The day progresses on without any problems. I meet Elena and we do the proper introductions. Danny is right; she does have a heavy accent. Sam says hi to me and that's all she says before making herself busy for the rest of the day. A young college student goes missing and Jack sends Vivian out with Danny to see what can be made of it. Meanwhile Jack makes sure to keep me busy. Probably trying to make it seem like they still need me, or he's just trying to keep me busy so I won't have thoughts of that fateful day. Around lunch time I get up to go to the bathroom. When I come back out I find Sam waiting for me.
"Martin, I'm sorry that I haven't been to see you," she says. "I've been asking Danny about you every day."
"Good for you," I reply.
A flash of pain crosses her face. "I missed you. I was so afraid that I would lose you; it kept me from wanting to see you. That's not an excuse and I'm not trying to make one."

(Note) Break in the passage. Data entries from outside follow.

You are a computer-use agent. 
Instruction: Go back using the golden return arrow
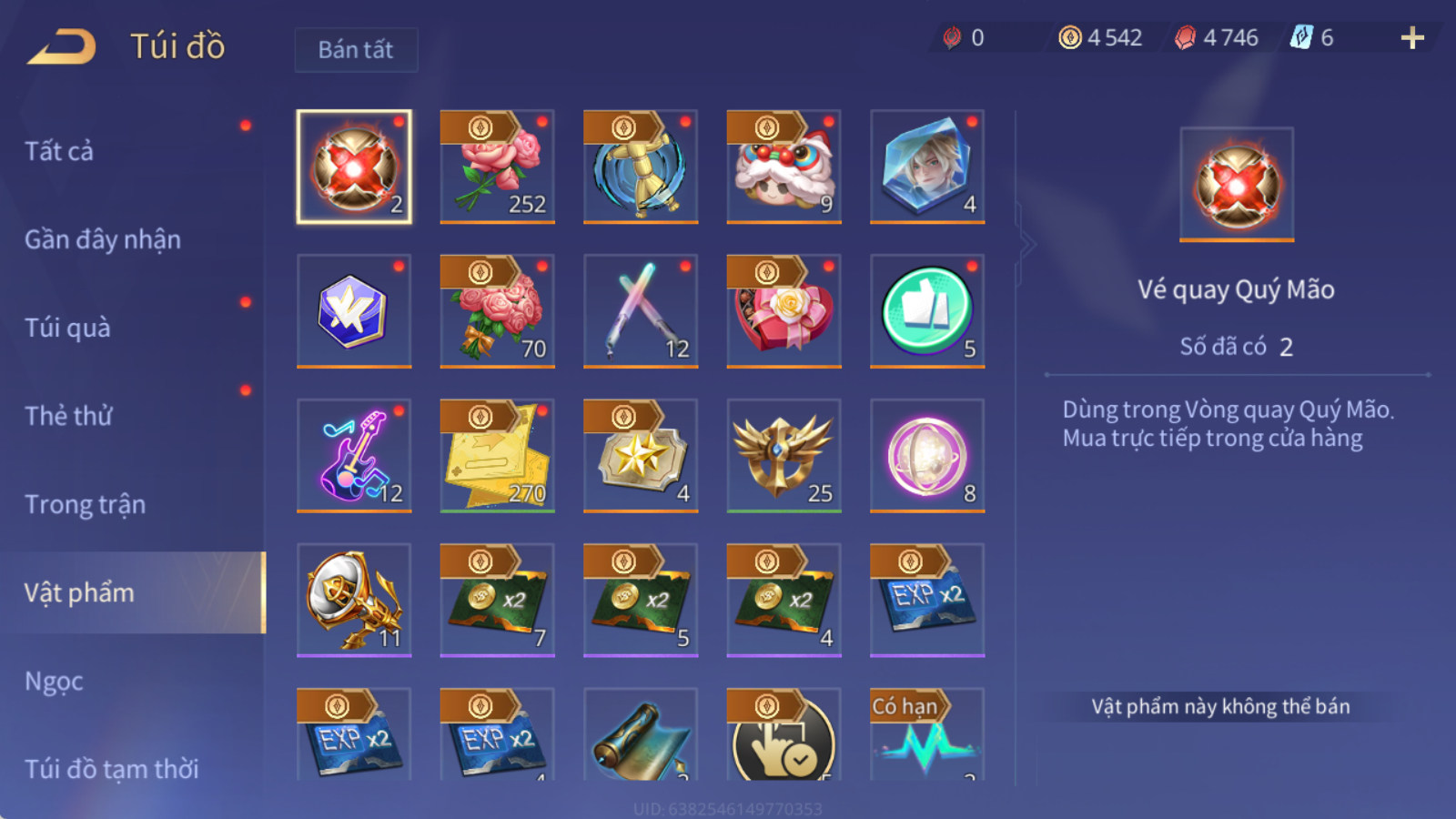pos(62,46)
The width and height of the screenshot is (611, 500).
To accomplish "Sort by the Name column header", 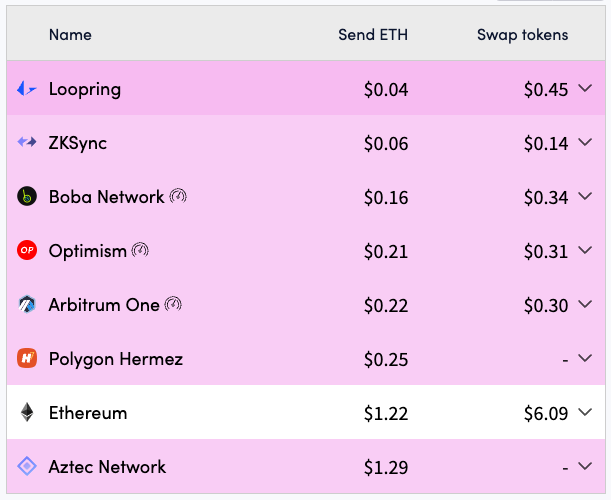I will coord(70,35).
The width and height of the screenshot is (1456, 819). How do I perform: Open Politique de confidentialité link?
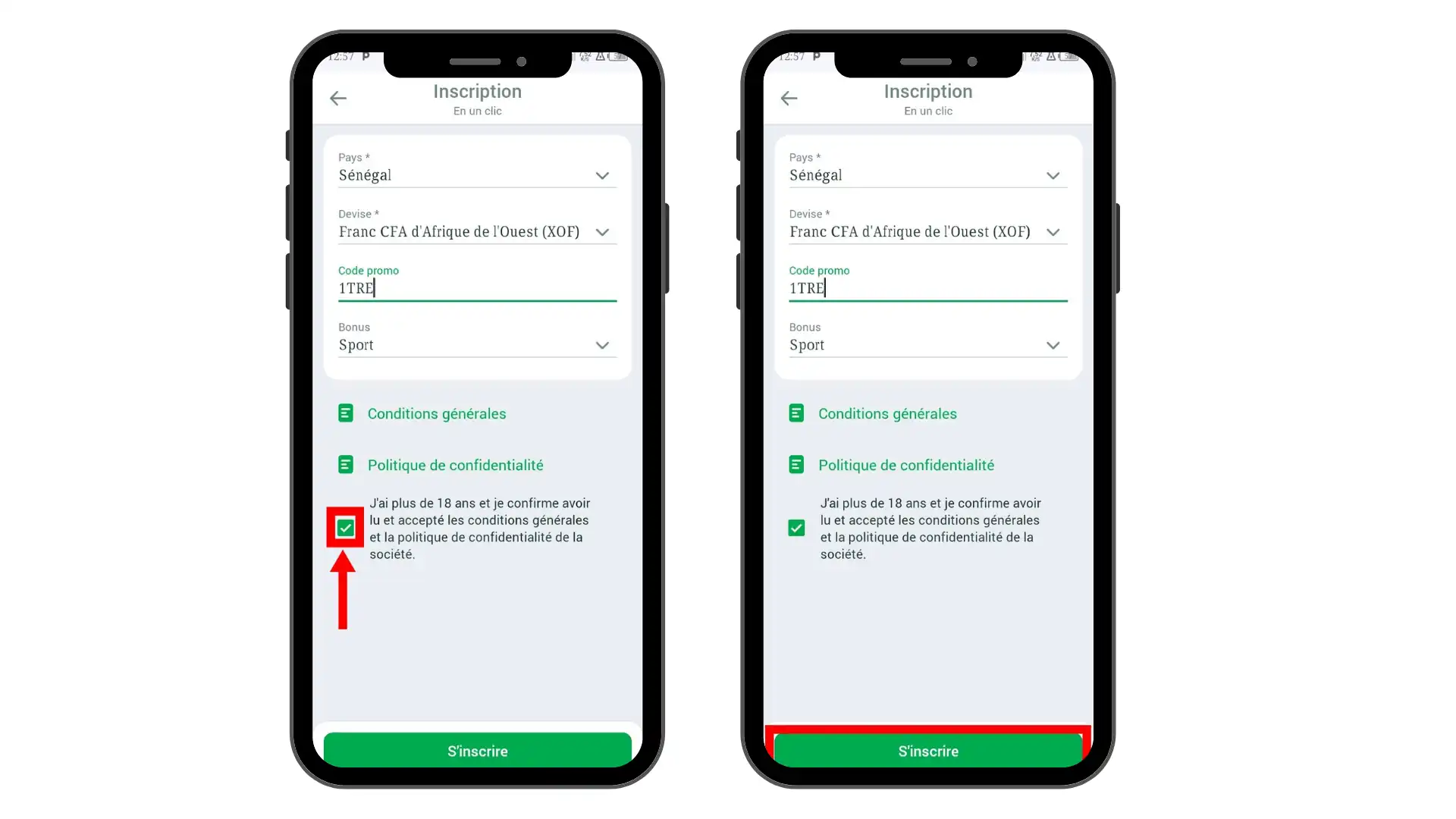click(455, 464)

"Don't worry about it, Sam."
She steps up closer to me and places a hand on my shoulder. "I don't want to live without you, Marty." She leans in to kiss me and I turn my head to the side. Her lips fall on my cheek.
She backs up with a look of questioning on her face. There's nothing for me to say to her so I walk around her to make my way back to my desk. On my way I pass by Danny, who has returned from the field. I notice the odd look he gives me as he sees Sam left standing behind. The entire time in that wheelchair I thought about Sam and how it would be returning to work with her. I thought I missed her. I thought I wanted to be with her again. But now my feelings have changed. Sam isn't the one I want anymore. As I sit at my desk and pop a pain pill- the bottle has been hiding in my suit jacket pocket- I think about all the time I've been spending with Danny. I think about the things he said to me in the hospital. Is it possible that I feel the same way about him? If I had never been shot none of this would be a problem. Sam and I would continue to share a mutual friendship and Danny would still be my best friend. Why does life have to be so complicated?